The heroes of Atlas Shrugged are condemned for their selfishness, while the villains tout their selflessness and the moral duty to sacrifice. But readers come to see that the interests of the rational characters don’t consist of robbery, exploitation, crass materialism or cold-heartedness. Rather, the heroes’ interests consist in highly admirable values and virtues: unflinching honesty, independent judgment, personal achievement. In their dealings with others, they seek to gain by trade, with the result being a profound benevolence toward other such self-interested characters. Self-sacrifice, by contrast, is shown to lead to just the sort of cruelty, exploitation and injustice traditionally associated with “selfishness.”

Thus in Atlas a code of rational self-interest emerges as a Morality of Life and the conventional code of selflessness and self-sacrifice emerges as a Morality of Death.

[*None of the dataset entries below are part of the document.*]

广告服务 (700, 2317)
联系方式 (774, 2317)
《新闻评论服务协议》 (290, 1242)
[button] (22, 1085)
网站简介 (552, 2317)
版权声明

Atlas Shrugged is a favorite book among businessmen, and for good reason. Many of the heroic characters are businessmen who deeply love and excel at their work. Dagny and Hank in particular are shown as devoted to their careers — a devotion that requires a solemn commitment to virtue: to thought, integrity, courage, responsibility, tenacity.

Importantly, many of the novel’s villains are businessmen as well. The basic difference is that they betray the actual nature of business: for them business is not a realm in which to use their minds to create values. Instead, it is a means to appropriate values produced by others. James Taggart, for instance, lives off his sister’s accomplishments and Orren Boyle gets rich from handouts and government favors.

For the first time in history, in the pages of Atlas, those who pursue business rationally receive profound moral recognition, while those who enter the realm to expropriate values receive condemnation.

Reason and freedom are corollaries, Ayn Rand holds, as are faith and force. Atlas Shrugged showcases both relationships.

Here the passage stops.